YOUR GOAL> From top to bottom, reproduce the listing without a single change.

EXTRACTED MATERIAL>
Segment Open

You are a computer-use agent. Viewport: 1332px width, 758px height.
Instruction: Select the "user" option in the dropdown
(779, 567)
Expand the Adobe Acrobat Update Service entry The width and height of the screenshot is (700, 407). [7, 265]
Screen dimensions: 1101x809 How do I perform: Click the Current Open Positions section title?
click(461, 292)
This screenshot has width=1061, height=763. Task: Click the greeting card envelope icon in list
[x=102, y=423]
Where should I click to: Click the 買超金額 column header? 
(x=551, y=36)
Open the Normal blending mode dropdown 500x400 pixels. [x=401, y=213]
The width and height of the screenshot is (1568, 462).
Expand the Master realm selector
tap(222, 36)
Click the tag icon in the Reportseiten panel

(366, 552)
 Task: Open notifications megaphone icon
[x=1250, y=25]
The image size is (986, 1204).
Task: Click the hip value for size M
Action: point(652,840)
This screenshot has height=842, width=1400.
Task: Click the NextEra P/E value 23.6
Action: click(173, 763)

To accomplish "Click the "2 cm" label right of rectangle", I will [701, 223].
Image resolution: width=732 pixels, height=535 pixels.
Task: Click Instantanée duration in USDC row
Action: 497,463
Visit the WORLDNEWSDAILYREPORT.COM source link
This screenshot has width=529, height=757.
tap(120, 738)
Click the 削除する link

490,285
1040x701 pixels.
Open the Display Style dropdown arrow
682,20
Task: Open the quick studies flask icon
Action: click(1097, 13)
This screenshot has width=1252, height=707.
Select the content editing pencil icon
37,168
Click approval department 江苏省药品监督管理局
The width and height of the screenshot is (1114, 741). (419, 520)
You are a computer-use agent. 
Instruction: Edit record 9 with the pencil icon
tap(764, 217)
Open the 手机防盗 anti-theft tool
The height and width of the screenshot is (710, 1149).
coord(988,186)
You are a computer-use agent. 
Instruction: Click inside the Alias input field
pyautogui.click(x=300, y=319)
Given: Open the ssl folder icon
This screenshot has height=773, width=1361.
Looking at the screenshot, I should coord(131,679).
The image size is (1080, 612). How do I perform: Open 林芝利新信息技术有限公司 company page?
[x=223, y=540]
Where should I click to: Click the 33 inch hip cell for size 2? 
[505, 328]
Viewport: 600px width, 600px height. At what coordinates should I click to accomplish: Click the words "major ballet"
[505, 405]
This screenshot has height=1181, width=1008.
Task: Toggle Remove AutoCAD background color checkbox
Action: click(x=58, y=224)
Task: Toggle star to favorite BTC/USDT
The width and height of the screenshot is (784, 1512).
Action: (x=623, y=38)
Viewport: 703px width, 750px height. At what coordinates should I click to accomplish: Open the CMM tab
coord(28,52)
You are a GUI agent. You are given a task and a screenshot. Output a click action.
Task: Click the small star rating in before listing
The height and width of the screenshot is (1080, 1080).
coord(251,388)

Segment Closed

TASK OUTPUT>
You are a computer-use agent. Viewport: 1332px width, 758px height.
Instruction: Select the "user" option in the dropdown
(779, 567)
Expand the Adobe Acrobat Update Service entry The width and height of the screenshot is (700, 407). [7, 265]
Screen dimensions: 1101x809 How do I perform: Click the Current Open Positions section title?
click(461, 292)
This screenshot has width=1061, height=763. Task: Click the greeting card envelope icon in list
[x=102, y=423]
Where should I click to: Click the 買超金額 column header? 
(x=551, y=36)
Open the Normal blending mode dropdown 500x400 pixels. [x=401, y=213]
The width and height of the screenshot is (1568, 462).
Expand the Master realm selector
tap(222, 36)
Click the tag icon in the Reportseiten panel

(366, 552)
 Task: Open notifications megaphone icon
[x=1250, y=25]
The image size is (986, 1204).
Task: Click the hip value for size M
Action: point(652,840)
This screenshot has height=842, width=1400.
Task: Click the NextEra P/E value 23.6
Action: click(173, 763)

To accomplish "Click the "2 cm" label right of rectangle", I will [701, 223].
Image resolution: width=732 pixels, height=535 pixels.
Task: Click Instantanée duration in USDC row
Action: 497,463
Visit the WORLDNEWSDAILYREPORT.COM source link
This screenshot has width=529, height=757.
tap(120, 738)
Click the 削除する link

490,285
1040x701 pixels.
Open the Display Style dropdown arrow
682,20
Task: Open the quick studies flask icon
Action: click(1097, 13)
This screenshot has width=1252, height=707.
Select the content editing pencil icon
37,168
Click approval department 江苏省药品监督管理局
The width and height of the screenshot is (1114, 741). (419, 520)
You are a computer-use agent. 
Instruction: Edit record 9 with the pencil icon
tap(764, 217)
Open the 手机防盗 anti-theft tool
The height and width of the screenshot is (710, 1149).
coord(988,186)
You are a computer-use agent. 
Instruction: Click inside the Alias input field
pyautogui.click(x=300, y=319)
Given: Open the ssl folder icon
This screenshot has height=773, width=1361.
Looking at the screenshot, I should coord(131,679).
The image size is (1080, 612). How do I perform: Open 林芝利新信息技术有限公司 company page?
[x=223, y=540]
Where should I click to: Click the 33 inch hip cell for size 2? 
[505, 328]
Viewport: 600px width, 600px height. At what coordinates should I click to accomplish: Click the words "major ballet"
[505, 405]
This screenshot has height=1181, width=1008.
Task: Toggle Remove AutoCAD background color checkbox
Action: click(x=58, y=224)
Task: Toggle star to favorite BTC/USDT
The width and height of the screenshot is (784, 1512).
Action: (x=623, y=38)
Viewport: 703px width, 750px height. At what coordinates should I click to accomplish: Open the CMM tab
coord(28,52)
You are a GUI agent. You are given a task and a screenshot. Output a click action.
Task: Click the small star rating in before listing
The height and width of the screenshot is (1080, 1080).
coord(251,388)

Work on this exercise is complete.